I use the factory original filter. Bought a case of them. Use Mobil 1 as directed also.


----------



## k1200lt (Jan 18, 2006)

Oil filters are all the same, just get the cheapest one.  (joking)
The Mobil 1 and K&N have almost identical specs, however the K&N is supposed to have a higher flow rate.
Hastings makes good oil filters also. They can be hard to find, though.


----------



## stangeater (Jan 17, 2006)

yea i will most likely go with the mobile 1 or the k&n, i have heard some good things about both thanks for the input


----------



## VQ35DE (Feb 20, 2005)

upf-44 Ultraguard Gold AC-Delco


----------



## HotRodGuy (Jan 9, 2006)

what size is the filter?


----------



## VQ35DE (Feb 20, 2005)

Just get you a case or two of upf-44 filters.


----------



## stangeater (Jan 17, 2006)

is that the factory filter or better


----------



## JWCACE (May 12, 2005)

k1200lt said:


> Oil filters are all the same, just get the cheapest one.  (joking)
> The Mobil 1 and K&N have almost identical specs, however the K&N is supposed to have a higher flow rate.
> Hastings makes good oil filters also. They can be hard to find, though.[/QUOTE
> 
> I bought a hastings....but it is to long....the skid plate prevents proper installation. I was not happy.


----------



## GTO JUDGE (May 14, 2005)

I have been using K&N HP-1007. I have been finding them on Ebay.
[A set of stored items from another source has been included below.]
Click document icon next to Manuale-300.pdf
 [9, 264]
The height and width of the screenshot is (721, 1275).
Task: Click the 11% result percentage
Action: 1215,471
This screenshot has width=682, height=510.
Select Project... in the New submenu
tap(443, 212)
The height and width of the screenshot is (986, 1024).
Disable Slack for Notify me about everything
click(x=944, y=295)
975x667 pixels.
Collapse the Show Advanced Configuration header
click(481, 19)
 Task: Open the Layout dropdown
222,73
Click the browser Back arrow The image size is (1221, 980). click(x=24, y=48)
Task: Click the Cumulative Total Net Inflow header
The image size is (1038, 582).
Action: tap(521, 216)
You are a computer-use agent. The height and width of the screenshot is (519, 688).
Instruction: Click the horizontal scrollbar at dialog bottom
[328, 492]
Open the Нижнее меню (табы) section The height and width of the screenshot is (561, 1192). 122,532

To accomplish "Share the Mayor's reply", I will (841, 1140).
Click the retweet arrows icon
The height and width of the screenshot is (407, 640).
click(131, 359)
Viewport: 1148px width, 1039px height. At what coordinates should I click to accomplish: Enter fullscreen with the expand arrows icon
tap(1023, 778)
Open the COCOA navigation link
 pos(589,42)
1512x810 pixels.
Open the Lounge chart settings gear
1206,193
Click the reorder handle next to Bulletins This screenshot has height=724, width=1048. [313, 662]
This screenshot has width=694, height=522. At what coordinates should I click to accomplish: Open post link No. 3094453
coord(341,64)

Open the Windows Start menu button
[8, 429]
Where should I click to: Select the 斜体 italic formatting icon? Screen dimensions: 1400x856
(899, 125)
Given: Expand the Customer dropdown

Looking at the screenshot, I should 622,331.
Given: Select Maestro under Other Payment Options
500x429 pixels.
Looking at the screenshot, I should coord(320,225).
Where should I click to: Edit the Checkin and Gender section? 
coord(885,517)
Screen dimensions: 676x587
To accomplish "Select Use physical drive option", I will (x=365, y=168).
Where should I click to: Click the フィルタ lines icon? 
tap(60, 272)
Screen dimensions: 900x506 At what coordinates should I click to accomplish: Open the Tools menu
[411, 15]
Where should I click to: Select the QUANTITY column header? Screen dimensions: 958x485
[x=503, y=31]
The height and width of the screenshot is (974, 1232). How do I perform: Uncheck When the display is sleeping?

A few weeks ago I had 2 delivered for 17.00. Locally I have seen them for about 13.00 each in auto parts stores.


----------



## Subdriver (Dec 28, 2004)

stangeater said:


> with all the debats on engine oil brands, and when to change the oil, no one really talks much about the oil filter. i feel it is just as important as the oil that you run. i used the ac delco filter on my s-10 with mobil 1. i just wanted to get some opinions from some of you guys on what you run,(k&n, moble 1, ac delco) or what ever else. thanks


For a daily driver, AMSOIL has a new line of filters out with nanofiber technology that provide high levels of filtration without sacrificing flow. They are rated for a full year or 15k miles of use. I've got several for my wife's Chevy Trailblazer and my F350, but I'll be using a high flow racing filter on my vette.

AMSOIL Ea Oil Filter

GTO part number is EAO32. :cheers


----------